*Required work*. Leave out the pictures and copy the remaining records exactly.

(Saved data entries)
○ ○ ○

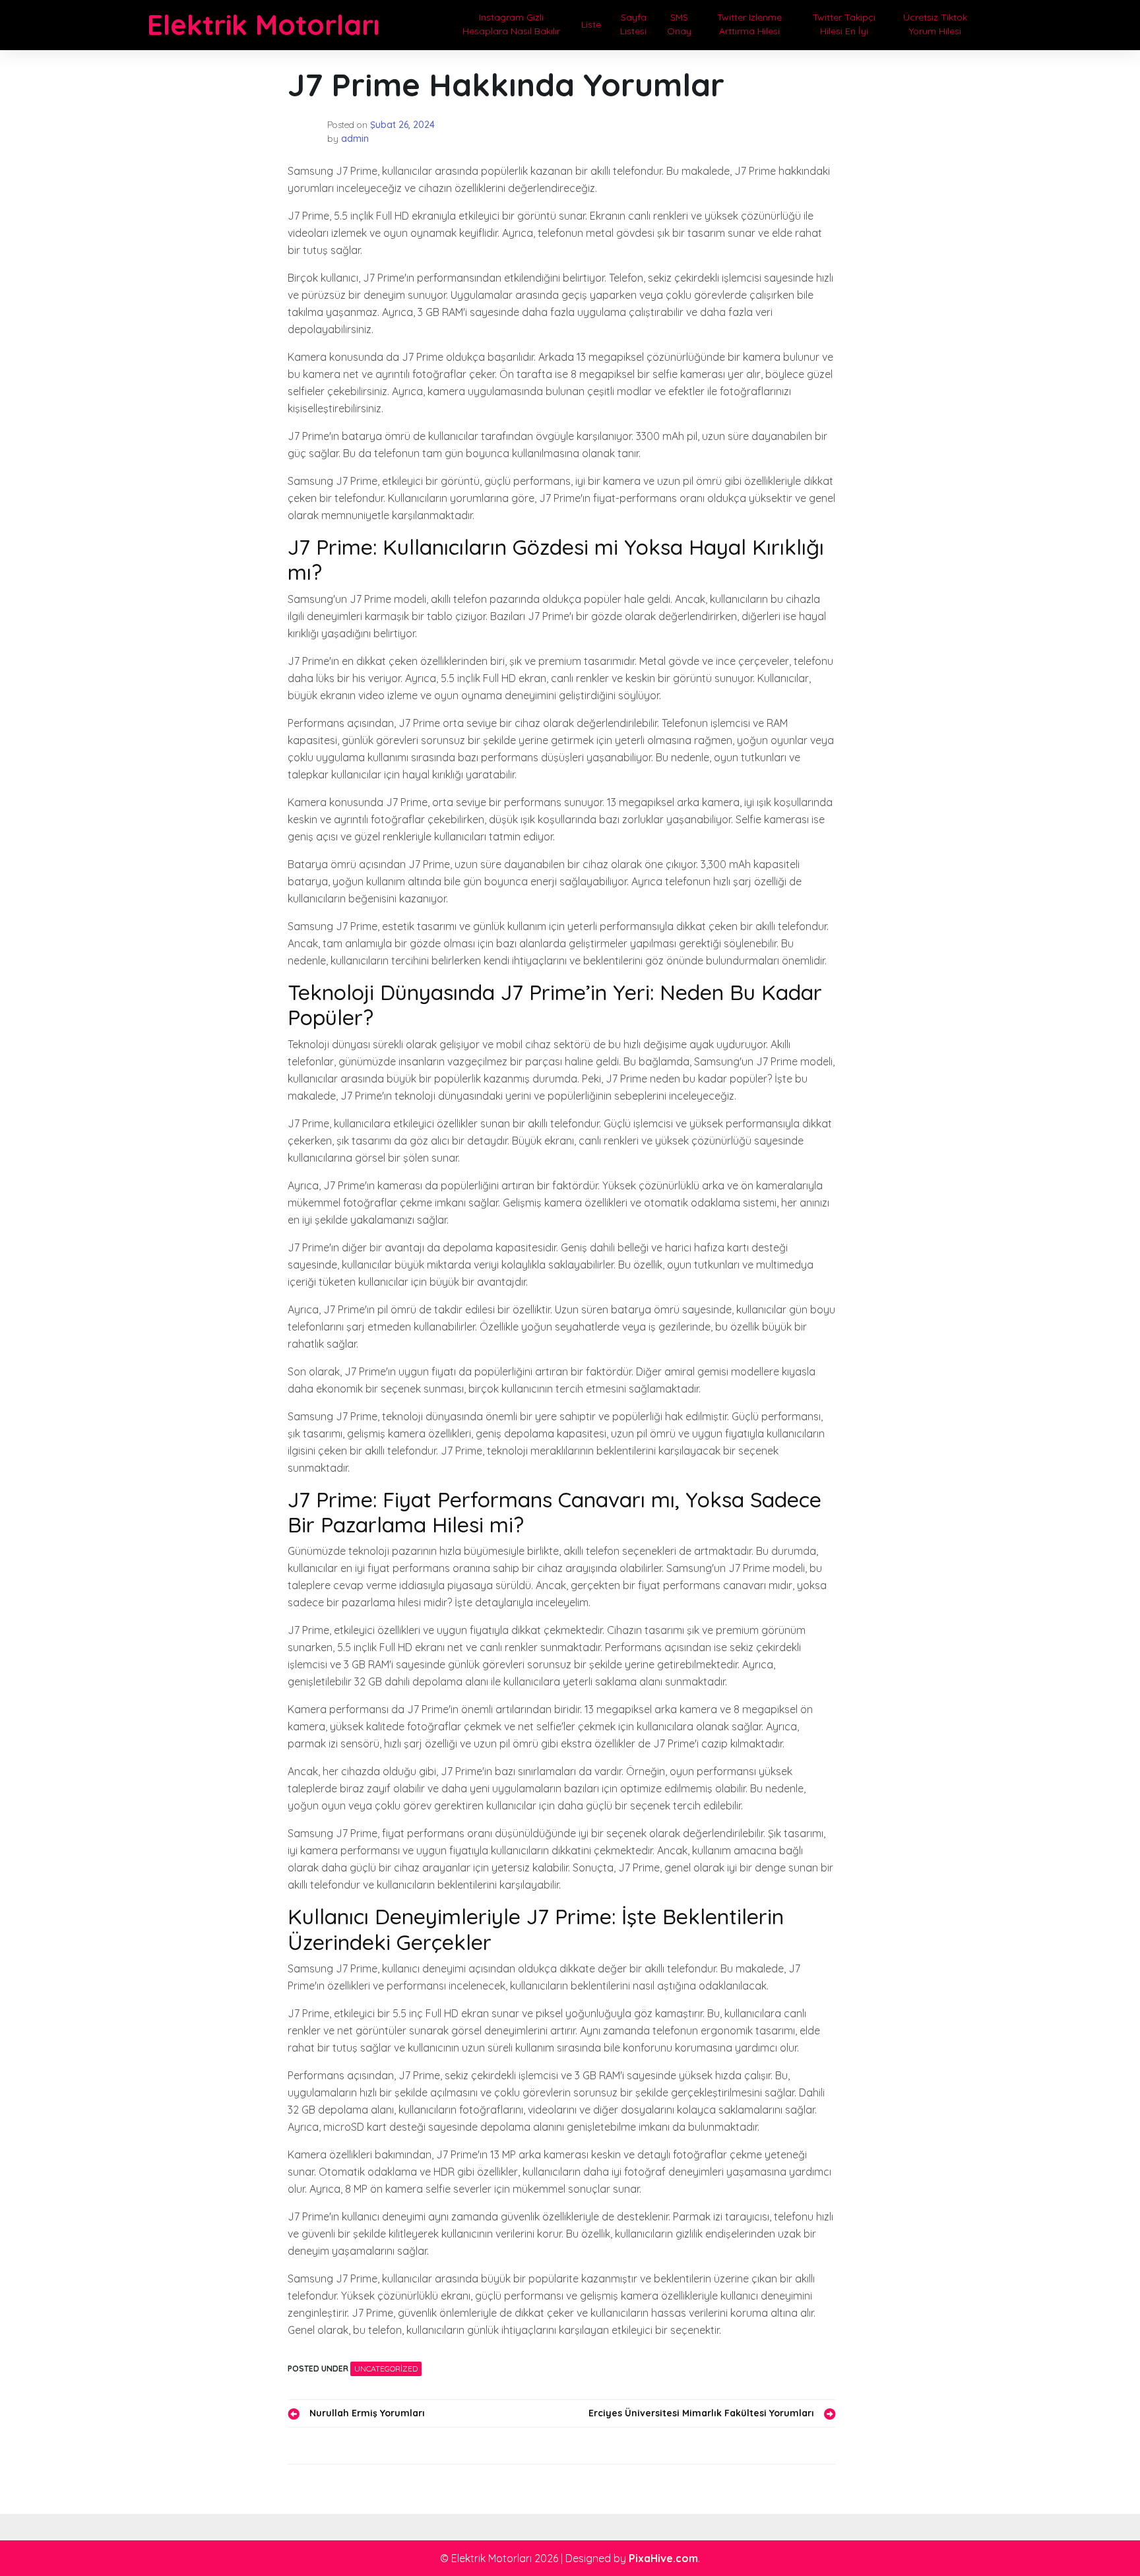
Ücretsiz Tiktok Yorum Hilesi (935, 24)
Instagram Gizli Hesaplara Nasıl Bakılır (511, 24)
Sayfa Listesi (633, 24)
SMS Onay (679, 24)
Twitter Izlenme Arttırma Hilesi (749, 24)
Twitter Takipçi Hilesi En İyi (844, 24)
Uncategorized (386, 2368)
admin (355, 138)
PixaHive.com (663, 2558)
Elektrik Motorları (263, 24)
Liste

○ ○ ○

*Answer space*.
Ücretsiz Tiktok Yorum Hilesi (935, 24)
Instagram Gizli Hesaplara Nasıl Bakılır (511, 24)
Sayfa Listesi (633, 24)
SMS Onay (679, 24)
Twitter Izlenme Arttırma Hilesi (749, 24)
Twitter Takipçi Hilesi En İyi (844, 24)
Uncategorized (386, 2368)
admin (355, 138)
PixaHive.com (663, 2558)
Elektrik Motorları (263, 24)
Liste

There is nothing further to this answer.